D’autres créatures peuplent cette chanson bretonne : non pas les enfants, mais les « gosses ». L’écrivain rend ses lettres de noblesse à ce mot et tout ce qu’il charrie de simplicité, de liberté, d’ignorance des règles et des hiérarchies sociales, de cruelle insouciance. Ils sont la vie, ces gosses. Les miches de pain qu’ils rapportent de Quimper sont si dures et rassies qu’ils s’en servent de tabourets pour se reposer. Les mistons, les pêcheurs, les cultivateurs, les petites copines, les femmes en tablier… ce sont les cousins des idiots de Guyotat, né en 1940 lui aussi.

Si l’on filait la métaphore au risque de la faire craquer, on dirait que les noms bretons qui parsèment le récit en sont les gosses langagiers. Ils sont aussi drôles, bizarres et biscornus à l’oreille étrangère qu’ils sont chers à celle de l’écrivain, mais ils n’ont pas complètement disparu.
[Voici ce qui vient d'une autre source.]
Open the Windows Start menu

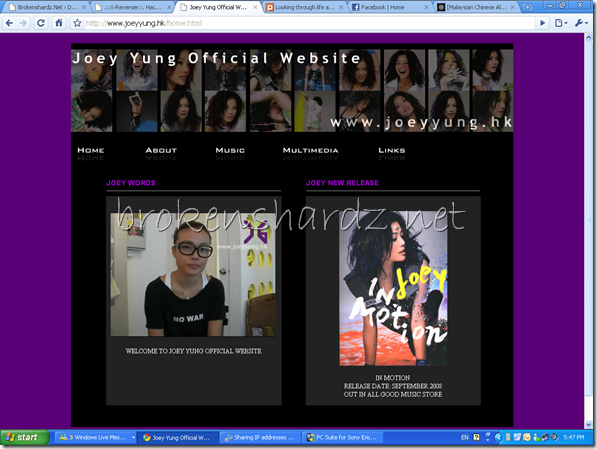coord(25,437)
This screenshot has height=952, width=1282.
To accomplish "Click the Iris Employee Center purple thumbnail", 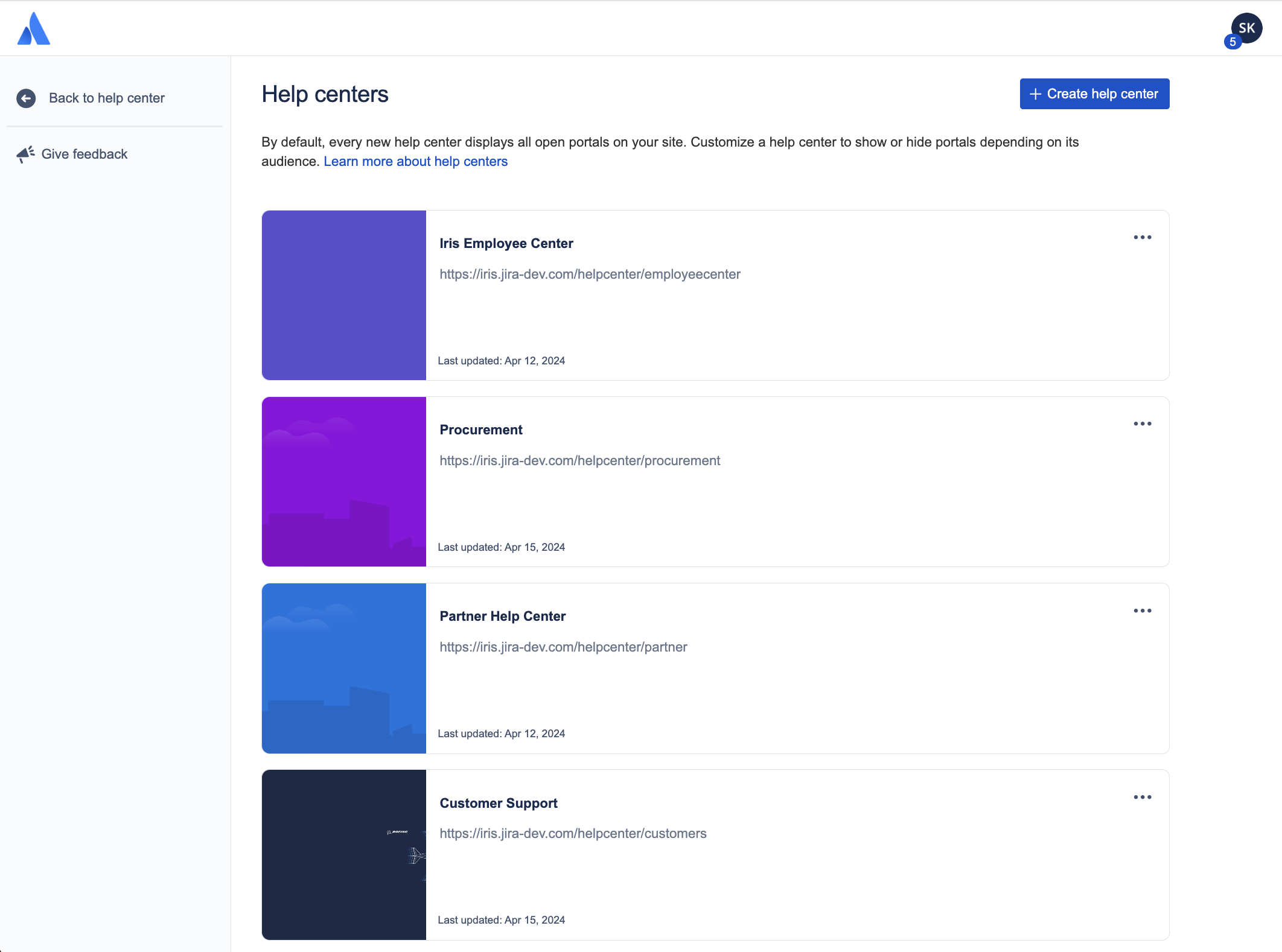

Ce qui s’est effacé, écrit Le Clézio, c’est leur musique, leur caractère originel, né au cœur des familles, pas dans les écoles ni sur les radios. Le discours politique sous-tendu est extrêmement nuancé : il naît dans le goût du territoire et s’arrête au pied du front-nationalisme. De ce point de vue-là, la fierté de l’écrivain rappelant que la Bretagne est une des rares régions de France à soutenir la cause palestinienne touche.

« Quelque chose […] est resté vivant malgré la modernité, écrit-il, cela passe par certains hommes, certaines femmes, héritiers de traditions ancestrales. » En Bretagne, il y a Hervé, l’homme de la terre, Raymond Javry, pêcheur et capitaine, ou la marquise de Mortemart qui préféra quitter son château plutôt que d’y loger avec la Kommandantur. À Roquebillière, il y a Mario, le petit partisan italien mort en transportant une bombe. « On n’a retrouvé de lui qu’une mèche de cheveux roux » : ce pourrait être l’épitaphe d’un autre dormeur.

P.-S. – En coréen, glisse Le Clézio, « hyangsu » désigne à la fois l’odeur de l’eau et la nostalgie. Pour aider les lecteurs et les lectrices à supporter le confinement, nous finirons donc sur ce détail que nous leur soumettrons comme un rébus, un exercice de méditation et d’évasion.